Panelists from the White House, U.S. Department of Education, and nonprofit and private sector organizations, including the Gates Foundation, gathered Friday in Washington to talk about how the U.S. can use technology more effectively to improve schools and become more globally competitive.
The meeting, titled “Leveraging Technology to Reclaim American Educational Leadership,” was hosted by The Brookings Institution, a Washington-based nonprofit focused on public policy research.
Many of Friday’s speakers echoed similar points about how technology in education can individualize learning, decrease costs for school districts, increase accessibility of information, and bridge the achievement gap. But they offered different viewpoints on the quickest and most efficient ways to implement technology and create new academic standards and curriculum for 21st century learners.
Unfortunately, the U.S. might be spending too much time weighing strategies for best practices instead of taking immediate action, said James Shelton, assistant deputy secretary for innovation and improvement at the U.S. Department of Education.
“The time we think we actually have, we don’t,” Shelton said. “The reality is that while we are standing still, not only are other countries passing us by, but they are increasingly improving on the trajectory and the pace that they are making that improvement.”
Not only is the U.S. slow to adapt to a 21st century education model, the investment in education technologies has also been exceptionally low, a White House official said.
A solution for how to increase investment in education may come by following strategies pursued in global healthcare, Tom Kalil, White House deputy director for science and technology policy suggested. Kalil discussed how large pharmaceutical companies had been inclined to put money behind creating drugs curbing male pattern baldness more than vaccines for poor people until several countries pledged an “advanced market commitment,” or a promise to purchase a product not yet on the market, if those companies agreed to develop such vaccines in a given time period.

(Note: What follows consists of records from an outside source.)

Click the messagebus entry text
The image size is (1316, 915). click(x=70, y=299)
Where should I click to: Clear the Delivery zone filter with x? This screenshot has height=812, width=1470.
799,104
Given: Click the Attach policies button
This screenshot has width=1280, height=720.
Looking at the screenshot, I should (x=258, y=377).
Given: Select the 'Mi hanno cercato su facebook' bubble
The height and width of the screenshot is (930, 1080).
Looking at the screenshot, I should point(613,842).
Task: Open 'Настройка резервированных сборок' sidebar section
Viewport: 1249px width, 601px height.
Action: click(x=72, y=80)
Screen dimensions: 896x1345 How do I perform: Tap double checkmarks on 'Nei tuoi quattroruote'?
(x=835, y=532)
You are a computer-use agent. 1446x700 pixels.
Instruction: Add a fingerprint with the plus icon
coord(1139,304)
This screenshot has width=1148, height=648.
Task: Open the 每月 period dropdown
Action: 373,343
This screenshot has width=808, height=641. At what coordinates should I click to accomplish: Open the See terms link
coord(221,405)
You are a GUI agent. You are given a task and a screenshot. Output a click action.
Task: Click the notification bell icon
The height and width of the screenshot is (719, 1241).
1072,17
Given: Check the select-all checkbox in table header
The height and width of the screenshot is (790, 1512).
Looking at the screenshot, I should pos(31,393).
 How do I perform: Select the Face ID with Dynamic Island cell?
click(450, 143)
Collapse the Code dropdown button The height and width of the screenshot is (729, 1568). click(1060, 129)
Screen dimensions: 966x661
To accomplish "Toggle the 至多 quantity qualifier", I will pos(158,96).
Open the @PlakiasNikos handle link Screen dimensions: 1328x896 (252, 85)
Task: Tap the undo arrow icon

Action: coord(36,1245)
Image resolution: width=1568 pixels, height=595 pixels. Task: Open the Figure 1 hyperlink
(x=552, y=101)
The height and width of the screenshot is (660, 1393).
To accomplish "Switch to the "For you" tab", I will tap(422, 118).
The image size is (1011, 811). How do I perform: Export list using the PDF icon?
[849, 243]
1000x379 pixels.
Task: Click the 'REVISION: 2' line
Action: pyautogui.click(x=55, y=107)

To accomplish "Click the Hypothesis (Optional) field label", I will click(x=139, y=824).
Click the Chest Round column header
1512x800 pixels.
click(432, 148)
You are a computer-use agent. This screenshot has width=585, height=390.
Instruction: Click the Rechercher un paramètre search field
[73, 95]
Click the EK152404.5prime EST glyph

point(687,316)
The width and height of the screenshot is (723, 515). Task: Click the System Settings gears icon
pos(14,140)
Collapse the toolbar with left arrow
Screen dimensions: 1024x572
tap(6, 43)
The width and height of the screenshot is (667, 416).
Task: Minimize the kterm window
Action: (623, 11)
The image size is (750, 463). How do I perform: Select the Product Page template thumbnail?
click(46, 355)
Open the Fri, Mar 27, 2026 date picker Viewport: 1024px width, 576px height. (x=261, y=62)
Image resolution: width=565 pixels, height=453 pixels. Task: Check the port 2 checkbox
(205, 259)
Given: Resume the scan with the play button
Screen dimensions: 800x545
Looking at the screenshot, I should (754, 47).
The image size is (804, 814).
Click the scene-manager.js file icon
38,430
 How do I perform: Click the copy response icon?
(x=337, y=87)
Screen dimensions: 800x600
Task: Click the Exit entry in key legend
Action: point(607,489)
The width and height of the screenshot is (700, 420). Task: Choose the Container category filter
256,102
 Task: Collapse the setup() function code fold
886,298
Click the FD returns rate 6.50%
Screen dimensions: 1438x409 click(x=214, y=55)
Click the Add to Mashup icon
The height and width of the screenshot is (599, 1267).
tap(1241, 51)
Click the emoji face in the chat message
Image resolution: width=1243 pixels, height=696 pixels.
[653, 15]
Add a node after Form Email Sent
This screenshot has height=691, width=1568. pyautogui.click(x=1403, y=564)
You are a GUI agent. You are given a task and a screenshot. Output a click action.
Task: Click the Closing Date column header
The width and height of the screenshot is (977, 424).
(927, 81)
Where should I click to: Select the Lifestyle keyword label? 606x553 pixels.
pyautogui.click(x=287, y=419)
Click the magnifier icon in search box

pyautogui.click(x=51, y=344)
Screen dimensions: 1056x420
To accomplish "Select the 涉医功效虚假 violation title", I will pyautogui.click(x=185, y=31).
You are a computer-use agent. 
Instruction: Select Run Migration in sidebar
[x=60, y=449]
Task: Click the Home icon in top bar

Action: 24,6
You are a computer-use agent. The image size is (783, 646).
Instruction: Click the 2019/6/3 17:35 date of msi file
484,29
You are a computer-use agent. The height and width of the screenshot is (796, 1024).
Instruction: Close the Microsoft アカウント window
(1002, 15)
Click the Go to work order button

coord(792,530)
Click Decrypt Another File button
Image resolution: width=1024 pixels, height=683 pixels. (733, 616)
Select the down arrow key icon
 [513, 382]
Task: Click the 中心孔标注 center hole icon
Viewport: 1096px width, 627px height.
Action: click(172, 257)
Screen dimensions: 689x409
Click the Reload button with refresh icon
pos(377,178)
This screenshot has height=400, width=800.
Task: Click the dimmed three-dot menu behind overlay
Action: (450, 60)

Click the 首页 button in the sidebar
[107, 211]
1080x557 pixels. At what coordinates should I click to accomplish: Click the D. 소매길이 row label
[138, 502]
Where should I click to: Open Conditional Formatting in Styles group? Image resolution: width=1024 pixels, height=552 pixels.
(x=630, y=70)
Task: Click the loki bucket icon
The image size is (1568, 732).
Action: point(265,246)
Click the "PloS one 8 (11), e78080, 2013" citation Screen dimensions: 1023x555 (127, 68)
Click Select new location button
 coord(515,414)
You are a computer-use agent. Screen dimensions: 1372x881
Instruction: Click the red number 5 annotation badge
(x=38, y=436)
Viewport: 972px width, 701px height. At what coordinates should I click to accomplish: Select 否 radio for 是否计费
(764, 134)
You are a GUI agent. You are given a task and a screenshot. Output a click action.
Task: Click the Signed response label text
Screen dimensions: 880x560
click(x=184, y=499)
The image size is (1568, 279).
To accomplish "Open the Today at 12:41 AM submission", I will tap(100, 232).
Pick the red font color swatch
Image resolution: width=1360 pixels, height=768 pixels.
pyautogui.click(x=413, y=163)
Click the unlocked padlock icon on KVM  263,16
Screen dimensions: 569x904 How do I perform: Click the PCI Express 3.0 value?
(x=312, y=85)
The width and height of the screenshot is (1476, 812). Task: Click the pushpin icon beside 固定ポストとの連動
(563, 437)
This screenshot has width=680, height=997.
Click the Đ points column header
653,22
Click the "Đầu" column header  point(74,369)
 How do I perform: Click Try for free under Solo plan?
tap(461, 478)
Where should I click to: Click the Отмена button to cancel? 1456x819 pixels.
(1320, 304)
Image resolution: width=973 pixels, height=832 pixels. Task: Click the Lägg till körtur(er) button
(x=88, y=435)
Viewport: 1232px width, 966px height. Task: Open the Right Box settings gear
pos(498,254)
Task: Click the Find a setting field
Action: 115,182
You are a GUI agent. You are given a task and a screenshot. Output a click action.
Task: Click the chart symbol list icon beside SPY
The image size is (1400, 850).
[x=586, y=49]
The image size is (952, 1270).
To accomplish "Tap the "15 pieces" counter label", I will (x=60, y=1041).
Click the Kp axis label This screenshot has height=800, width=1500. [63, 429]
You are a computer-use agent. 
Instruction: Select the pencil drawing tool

“If we can do that in global health, why not in education?” Kalil asked.
But the barriers may not just be making investment in education more attractive and lucrative, some experts said. Terry Moe, a Stanford University professor and Hoover Institution fellow, argued that sometimes teachers unions and other government interests get in the way of technological advancement when they see technology as a substitution for labor, or more specifically, their jobs.
Karen Cator, the director of the U.S. Department of Education’s office of education technology, disagreed. She said she found most teachers were embracing the power of educational technology because it helped them incorporate more personalization and creativity in the classroom.
“It’s not true that it’s a technology vs. teachers or an us vs. them issue,” she said.